### [PROBLEM TO WORK ON]
Copy exactly the lines from the one containing "You are a computer-use" through the last line of the records below, both included, and leave out the pictures.

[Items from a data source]

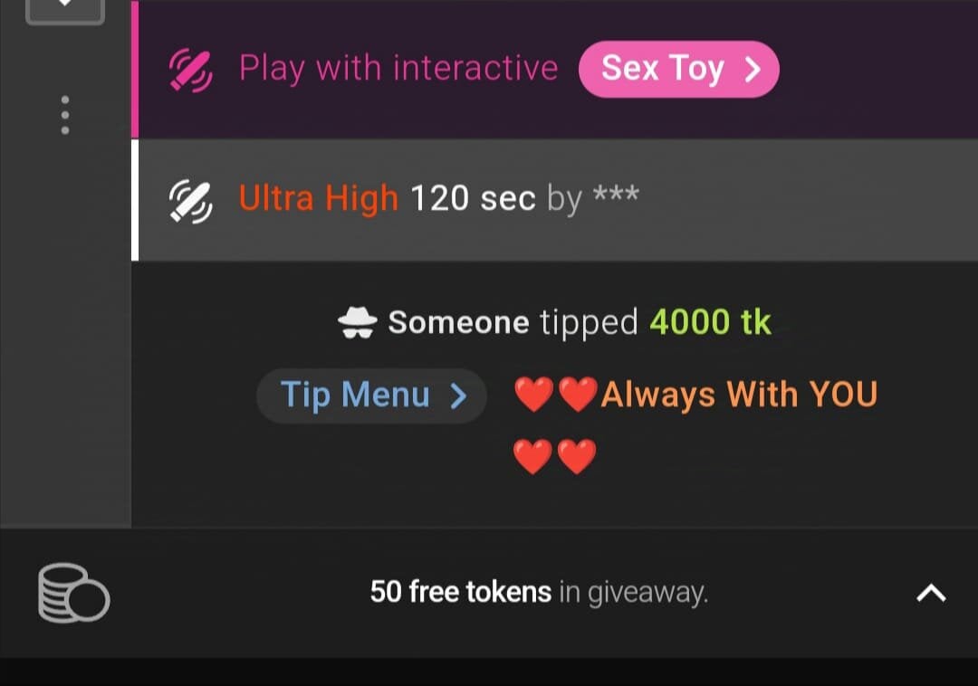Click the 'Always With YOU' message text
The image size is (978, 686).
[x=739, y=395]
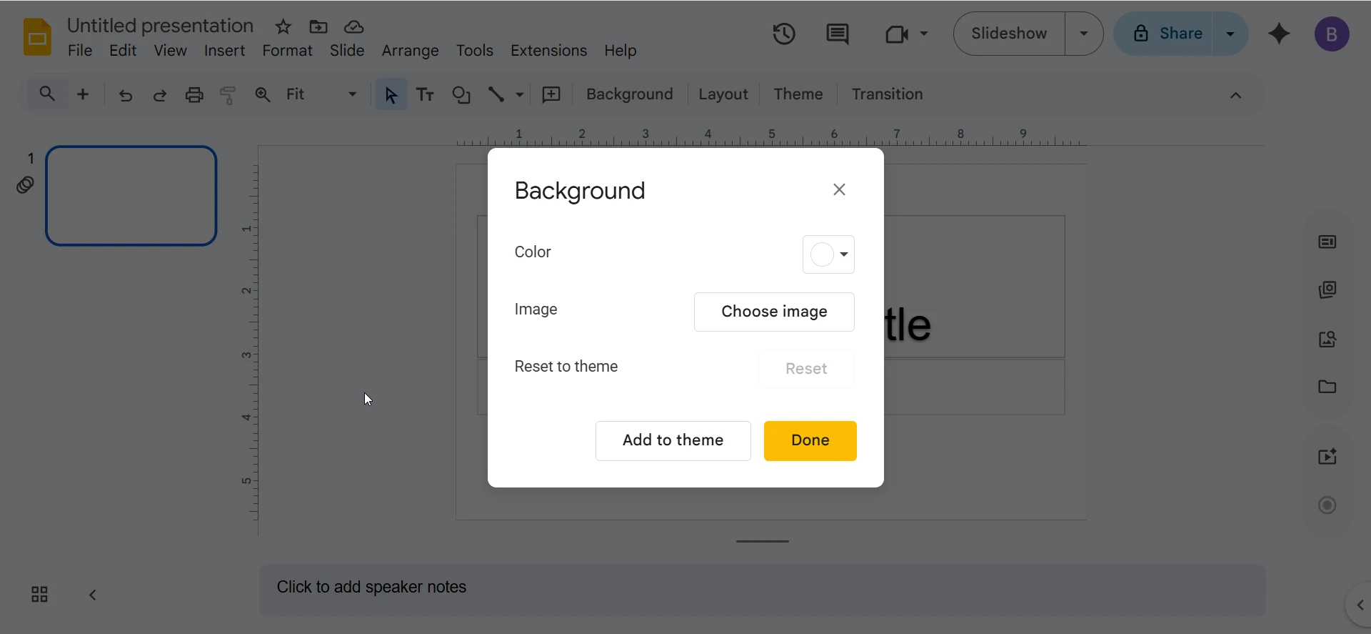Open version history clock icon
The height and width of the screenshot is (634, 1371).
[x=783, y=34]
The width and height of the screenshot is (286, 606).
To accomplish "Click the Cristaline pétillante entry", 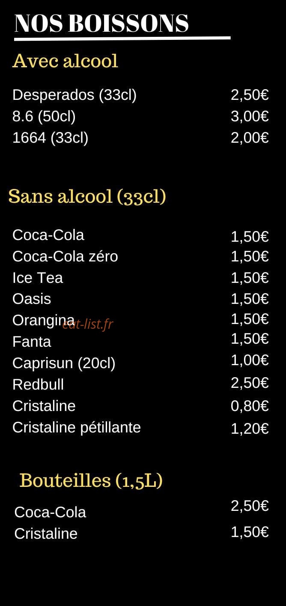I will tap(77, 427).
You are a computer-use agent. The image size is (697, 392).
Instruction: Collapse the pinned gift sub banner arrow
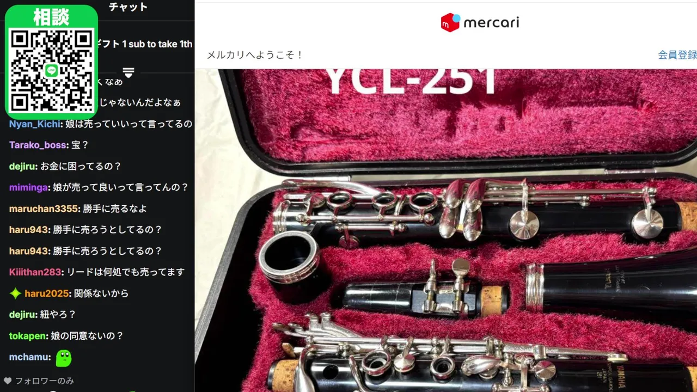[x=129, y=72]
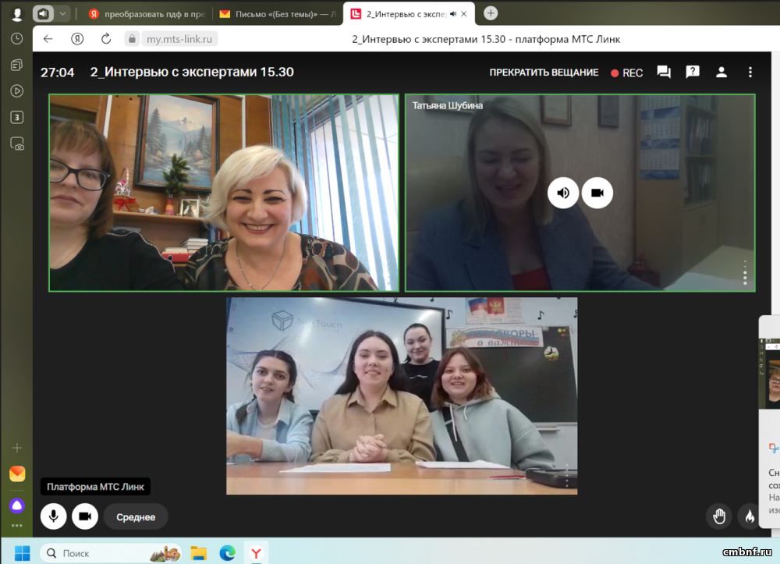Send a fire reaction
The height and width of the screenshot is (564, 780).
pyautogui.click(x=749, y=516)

### [RESPONSE]
You are a computer-use agent. The image size is (697, 392).
Instruction: Collapse the pinned gift sub banner arrow
[x=129, y=72]
Send a fire reaction
The height and width of the screenshot is (564, 780).
pyautogui.click(x=749, y=516)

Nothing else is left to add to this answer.